» Exercise brief: Rename "checkbox" to "toggle" in the data from its start through the line containing "Action: 486,135", and return only those lines, otherwise unchanged.

----

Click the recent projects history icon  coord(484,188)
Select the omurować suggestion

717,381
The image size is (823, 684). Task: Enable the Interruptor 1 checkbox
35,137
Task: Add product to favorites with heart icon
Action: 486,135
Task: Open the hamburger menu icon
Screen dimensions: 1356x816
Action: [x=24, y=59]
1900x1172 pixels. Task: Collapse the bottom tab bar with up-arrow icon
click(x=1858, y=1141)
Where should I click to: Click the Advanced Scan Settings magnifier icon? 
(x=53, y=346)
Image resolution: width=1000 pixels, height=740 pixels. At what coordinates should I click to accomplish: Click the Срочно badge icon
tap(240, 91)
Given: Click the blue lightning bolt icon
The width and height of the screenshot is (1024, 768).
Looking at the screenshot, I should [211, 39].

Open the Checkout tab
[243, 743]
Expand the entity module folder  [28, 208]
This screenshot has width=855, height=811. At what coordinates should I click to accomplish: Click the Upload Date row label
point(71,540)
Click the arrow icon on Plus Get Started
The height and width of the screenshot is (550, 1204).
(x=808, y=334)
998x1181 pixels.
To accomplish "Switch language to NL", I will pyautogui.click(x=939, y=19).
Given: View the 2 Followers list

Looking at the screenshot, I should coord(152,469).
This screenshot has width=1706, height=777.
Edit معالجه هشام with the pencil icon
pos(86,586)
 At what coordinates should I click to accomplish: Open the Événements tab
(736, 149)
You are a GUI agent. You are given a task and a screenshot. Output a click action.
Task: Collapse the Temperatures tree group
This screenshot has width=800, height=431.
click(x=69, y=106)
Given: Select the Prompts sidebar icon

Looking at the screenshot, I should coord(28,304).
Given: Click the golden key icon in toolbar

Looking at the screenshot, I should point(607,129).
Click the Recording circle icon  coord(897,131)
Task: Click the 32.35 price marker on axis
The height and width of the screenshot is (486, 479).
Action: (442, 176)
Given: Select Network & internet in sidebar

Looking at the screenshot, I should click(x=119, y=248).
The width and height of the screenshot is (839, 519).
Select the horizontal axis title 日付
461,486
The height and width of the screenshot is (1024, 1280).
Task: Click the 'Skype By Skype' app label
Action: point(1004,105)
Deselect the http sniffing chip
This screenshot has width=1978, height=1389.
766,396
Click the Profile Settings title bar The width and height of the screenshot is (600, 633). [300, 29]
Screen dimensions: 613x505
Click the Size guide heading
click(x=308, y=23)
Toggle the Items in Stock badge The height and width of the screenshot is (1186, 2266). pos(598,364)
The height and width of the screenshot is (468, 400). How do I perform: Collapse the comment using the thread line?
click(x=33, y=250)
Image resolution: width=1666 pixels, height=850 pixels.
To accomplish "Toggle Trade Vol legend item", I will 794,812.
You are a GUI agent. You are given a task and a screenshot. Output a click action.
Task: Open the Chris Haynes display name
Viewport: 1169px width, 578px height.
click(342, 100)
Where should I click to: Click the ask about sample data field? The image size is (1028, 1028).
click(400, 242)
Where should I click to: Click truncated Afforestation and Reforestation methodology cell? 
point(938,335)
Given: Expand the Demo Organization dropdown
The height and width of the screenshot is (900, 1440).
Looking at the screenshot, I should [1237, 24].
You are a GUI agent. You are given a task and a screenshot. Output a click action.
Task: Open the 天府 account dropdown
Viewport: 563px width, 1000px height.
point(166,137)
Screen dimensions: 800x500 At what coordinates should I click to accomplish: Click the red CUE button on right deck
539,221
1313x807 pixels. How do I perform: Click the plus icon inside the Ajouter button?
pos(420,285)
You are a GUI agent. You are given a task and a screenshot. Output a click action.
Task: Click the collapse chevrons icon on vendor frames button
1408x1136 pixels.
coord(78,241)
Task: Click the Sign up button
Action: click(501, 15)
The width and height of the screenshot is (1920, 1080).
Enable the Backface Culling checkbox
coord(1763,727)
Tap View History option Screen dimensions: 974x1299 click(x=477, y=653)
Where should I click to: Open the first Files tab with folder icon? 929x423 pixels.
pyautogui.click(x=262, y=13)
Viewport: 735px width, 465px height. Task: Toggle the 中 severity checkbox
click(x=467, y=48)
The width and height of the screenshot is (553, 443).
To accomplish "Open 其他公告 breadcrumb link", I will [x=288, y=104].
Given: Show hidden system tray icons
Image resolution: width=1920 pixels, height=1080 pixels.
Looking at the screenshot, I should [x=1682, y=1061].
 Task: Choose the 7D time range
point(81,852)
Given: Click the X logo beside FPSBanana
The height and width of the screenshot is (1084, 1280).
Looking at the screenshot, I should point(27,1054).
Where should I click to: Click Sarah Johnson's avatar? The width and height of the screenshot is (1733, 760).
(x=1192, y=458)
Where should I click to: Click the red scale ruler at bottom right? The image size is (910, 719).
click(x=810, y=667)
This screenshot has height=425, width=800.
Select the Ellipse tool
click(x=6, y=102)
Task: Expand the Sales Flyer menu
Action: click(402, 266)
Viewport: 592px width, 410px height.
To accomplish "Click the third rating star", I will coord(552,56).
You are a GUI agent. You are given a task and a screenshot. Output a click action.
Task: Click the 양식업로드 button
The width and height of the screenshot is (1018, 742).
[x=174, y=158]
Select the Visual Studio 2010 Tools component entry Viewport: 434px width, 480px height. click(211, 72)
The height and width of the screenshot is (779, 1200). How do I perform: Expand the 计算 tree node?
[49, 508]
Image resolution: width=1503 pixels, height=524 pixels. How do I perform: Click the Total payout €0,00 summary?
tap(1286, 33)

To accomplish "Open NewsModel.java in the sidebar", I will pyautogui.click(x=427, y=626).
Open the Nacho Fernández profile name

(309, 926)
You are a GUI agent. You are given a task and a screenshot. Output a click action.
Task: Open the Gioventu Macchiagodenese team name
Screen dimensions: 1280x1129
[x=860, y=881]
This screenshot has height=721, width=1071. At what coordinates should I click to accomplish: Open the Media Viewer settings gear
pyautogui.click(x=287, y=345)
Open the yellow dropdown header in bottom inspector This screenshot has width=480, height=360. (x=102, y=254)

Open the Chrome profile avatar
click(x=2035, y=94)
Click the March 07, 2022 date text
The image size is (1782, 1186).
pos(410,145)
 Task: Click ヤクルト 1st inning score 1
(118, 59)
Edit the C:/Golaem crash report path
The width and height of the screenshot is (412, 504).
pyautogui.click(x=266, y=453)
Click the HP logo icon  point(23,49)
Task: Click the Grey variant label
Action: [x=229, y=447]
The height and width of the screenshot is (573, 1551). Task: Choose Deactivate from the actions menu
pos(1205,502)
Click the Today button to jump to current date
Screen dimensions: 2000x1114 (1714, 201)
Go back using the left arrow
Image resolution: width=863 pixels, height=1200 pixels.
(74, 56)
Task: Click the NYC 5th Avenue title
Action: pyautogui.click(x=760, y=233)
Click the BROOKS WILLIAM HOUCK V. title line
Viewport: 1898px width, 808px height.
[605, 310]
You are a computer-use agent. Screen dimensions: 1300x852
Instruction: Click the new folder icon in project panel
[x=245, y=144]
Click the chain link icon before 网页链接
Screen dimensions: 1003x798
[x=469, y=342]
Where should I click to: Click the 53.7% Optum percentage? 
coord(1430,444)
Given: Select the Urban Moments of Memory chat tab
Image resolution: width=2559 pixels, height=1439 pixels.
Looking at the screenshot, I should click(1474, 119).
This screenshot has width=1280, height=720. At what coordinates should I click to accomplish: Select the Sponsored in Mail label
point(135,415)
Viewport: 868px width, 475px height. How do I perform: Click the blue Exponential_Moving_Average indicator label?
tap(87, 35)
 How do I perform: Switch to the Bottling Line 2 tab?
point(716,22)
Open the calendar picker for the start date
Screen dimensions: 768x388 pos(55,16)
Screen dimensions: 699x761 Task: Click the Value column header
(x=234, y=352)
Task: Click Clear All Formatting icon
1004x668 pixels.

----

» Reply:
Click the recent projects history icon  coord(484,188)
Select the omurować suggestion

717,381
The image size is (823, 684). Task: Enable the Interruptor 1 toggle
35,137
Task: Add product to favorites with heart icon
Action: 486,135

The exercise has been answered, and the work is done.